## Excerto selecionado
Black Friday em Portugal já tem banda sonora própria: notificações no telemóvel, newsletters em modo SOS e preços que sobem e descem mais depressa do que a tua paciência. Mas, desta vez, um caso concreto com a Worten levantou uma questão séria quando mudou o preço: o que vale, afinal, o famoso “Preço Mínimo Garantido”?
Worten mudou o preço 4 vezes
Um utilizador reparou que, em apenas 24 horas, o mesmo produto na Worten passou por quatro preços diferentes:
- Ontem: 259,99 €
- Hoje de manhã: 299,99 €
- Hoje à tarde: 209,99 €
- Pouco depois: de volta aos 299,99 €
No meio disto, tentou usar a política de Preço Mínimo Garantido com base num preço de 209 € na Amazon ES (vendido e expedido pela própria Amazon). A resposta da Worten? Um não redondo, com direito a argumento jurídico:
…o preço da loja concorrente é inferior ao preço de custo do artigo para a Worten, e baixar o preço implicaria violar a lei que impede vendas com prejuízo, tal como definido no Decreto-Lei n.º 166/2013…
E aqui começa o problema
Ontem o mesmo produto já tinha estado a 209 € na própria Worten. Então, em que ficamos?
A promessa é bonita: “Se encontrares mais barato, igualamos o preço”
No site oficial, a Worten vende a ideia de forma simples: se encontrares mais barato numa lista de lojas concorrentes (Fnac, Rádio Popular, MediaMarkt, algumas online incluindo Amazon ES), igualam o preço, tanto em loja como online.
É uma política pensada para te fazer pensar assim:
“Compro aqui descansado. Se vir mais barato, vou lá buscar a diferença.”

## Secção de dados
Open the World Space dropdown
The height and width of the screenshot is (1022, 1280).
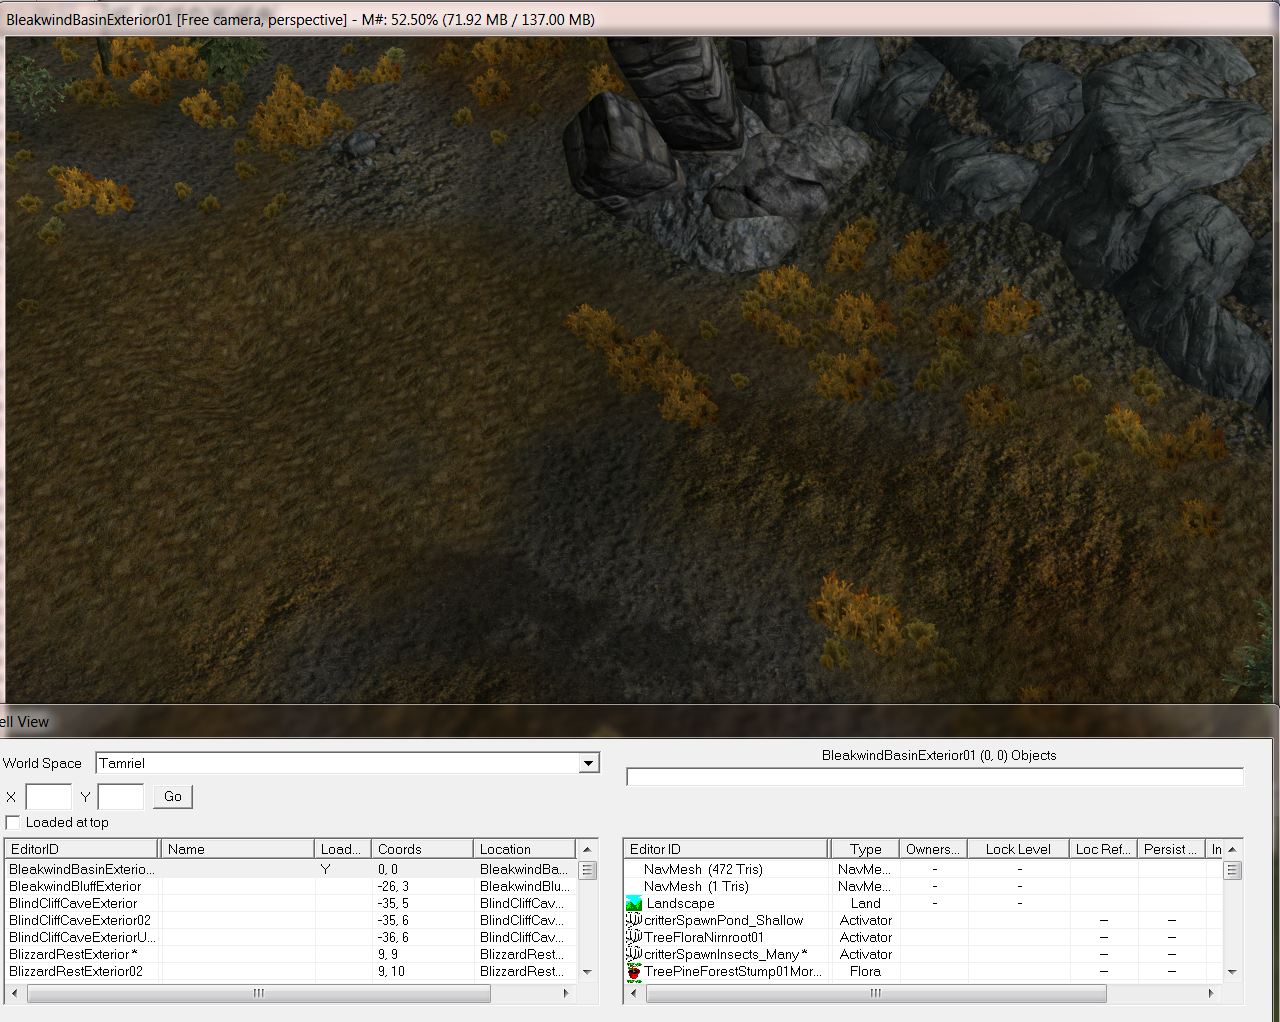(x=588, y=763)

## Conjunto de exercícios
1) Transcreve o excerto sobre a Worten a partir das palavras “Worten mudou o” e termina depois de “em que ficamos?”.
2) Que decreto-lei é citado na resposta da Worten, no excerto sobre a Worten, para recusar igualar o preço?

## Soluções dos exercícios
1)
Worten mudou o preço 4 vezes
Um utilizador reparou que, em apenas 24 horas, o mesmo produto na Worten passou por quatro preços diferentes:
- Ontem: 259,99 €
- Hoje de manhã: 299,99 €
- Hoje à tarde: 209,99 €
- Pouco depois: de volta aos 299,99 €
No meio disto, tentou usar a política de Preço Mínimo Garantido com base num preço de 209 € na Amazon ES (vendido e expedido pela própria Amazon). A resposta da Worten? Um não redondo, com direito a argumento jurídico:
…o preço da loja concorrente é inferior ao preço de custo do artigo para a Worten, e baixar o preço implicaria violar a lei que impede vendas com prejuízo, tal como definido no Decreto-Lei n.º 166/2013…
E aqui começa o problema
Ontem o mesmo produto já tinha estado a 209 € na própria Worten. Então, em que ficamos?

2) O Decreto-Lei n.º 166/2013.